--- Problem details ---
Reproduce, please, the line that holds "The width and" and all later lines through the end of the entries below, exactly; omit pictures.

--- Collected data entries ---
-*-*-

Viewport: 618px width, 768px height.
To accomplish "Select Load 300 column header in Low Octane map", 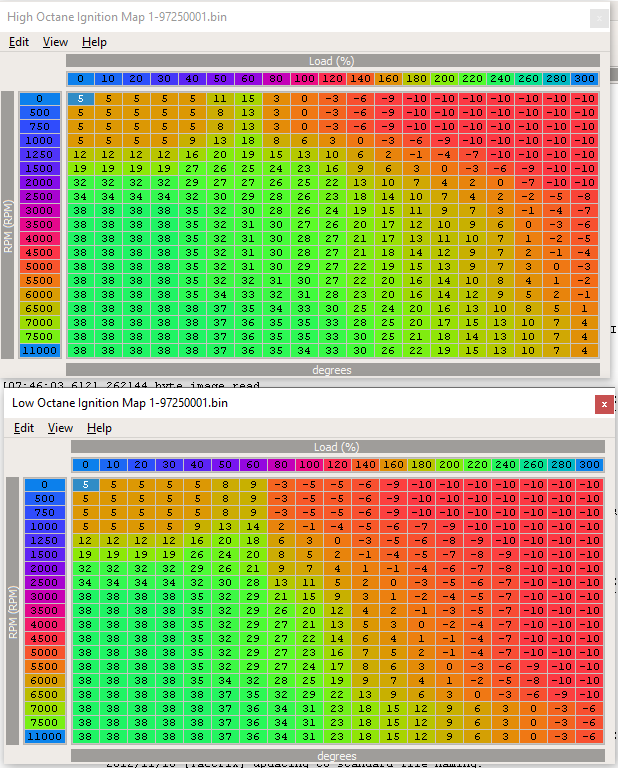I will (589, 465).
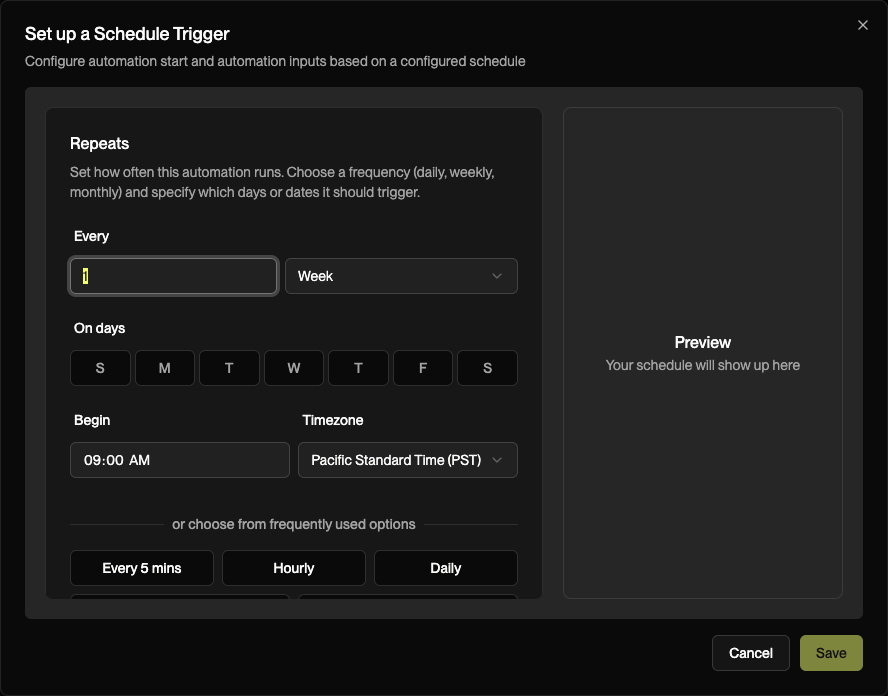The image size is (888, 696).
Task: Focus the Every interval number field
Action: click(173, 276)
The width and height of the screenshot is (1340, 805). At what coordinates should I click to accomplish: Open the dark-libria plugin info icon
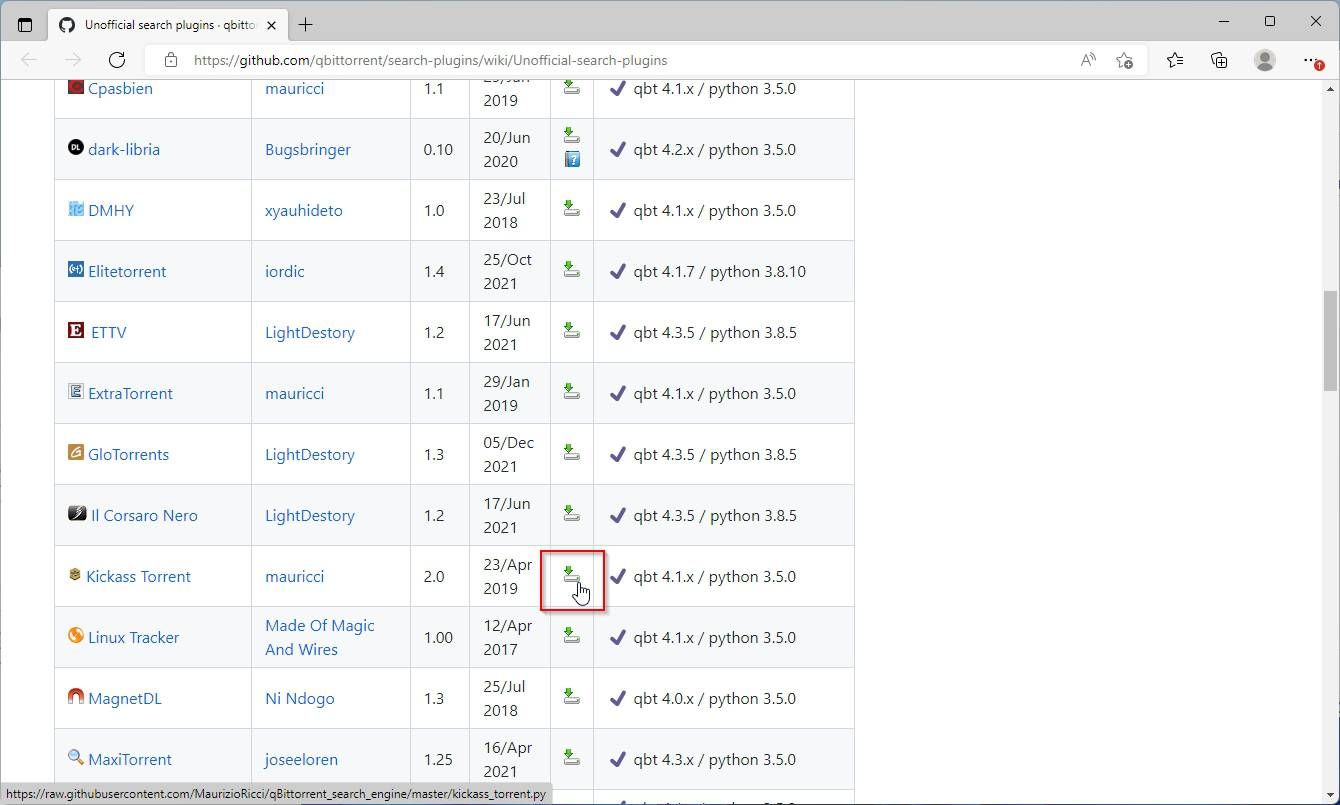coord(571,160)
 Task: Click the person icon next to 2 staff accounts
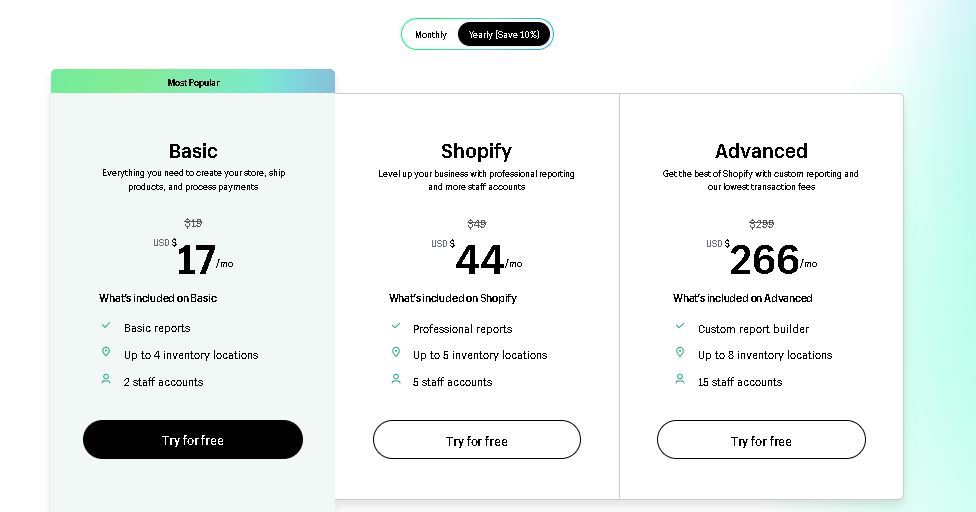106,379
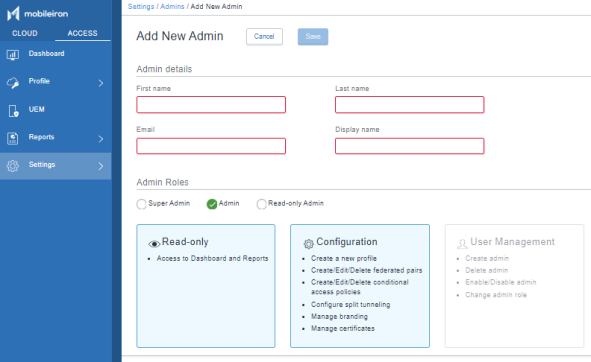
Task: Click the Reports document icon
Action: tap(12, 139)
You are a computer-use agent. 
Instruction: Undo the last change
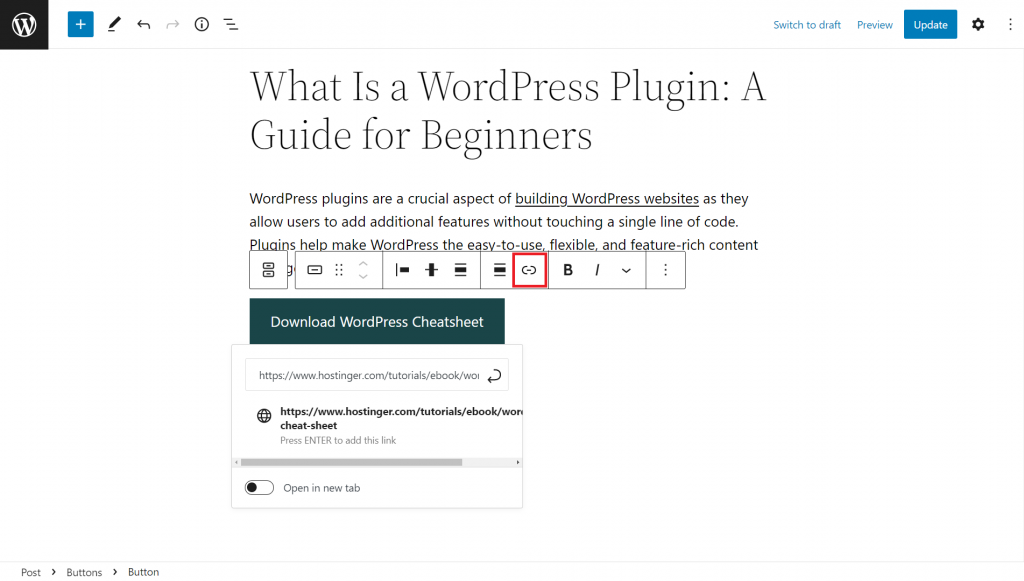(x=143, y=24)
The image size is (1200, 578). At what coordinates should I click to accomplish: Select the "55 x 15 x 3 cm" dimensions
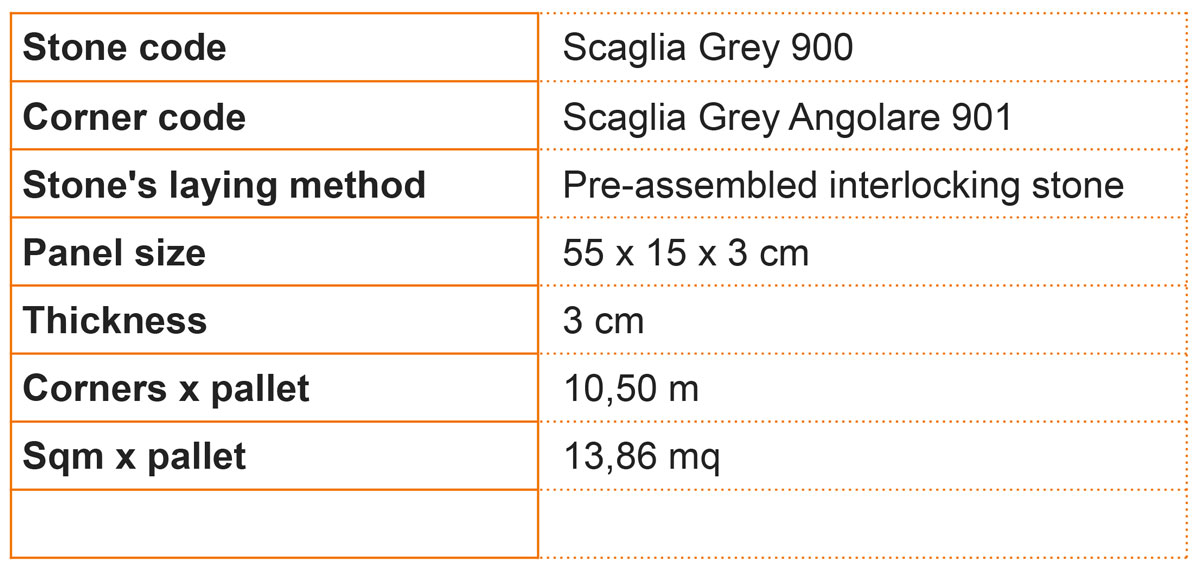(686, 253)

-*-*-

--- Written solution ---
The width and height of the screenshot is (1340, 805). At what coordinates should I click to accomplish: Open the dark-libria plugin info icon
coord(571,160)
 Task: Click the person icon next to 2 staff accounts
106,379
Task: Click the Reports document icon
Action: tap(12, 139)
You are a computer-use agent. 
Instruction: Undo the last change
(x=143, y=24)
The image size is (1200, 578). At what coordinates should I click to accomplish: Select the "55 x 15 x 3 cm" dimensions
(686, 253)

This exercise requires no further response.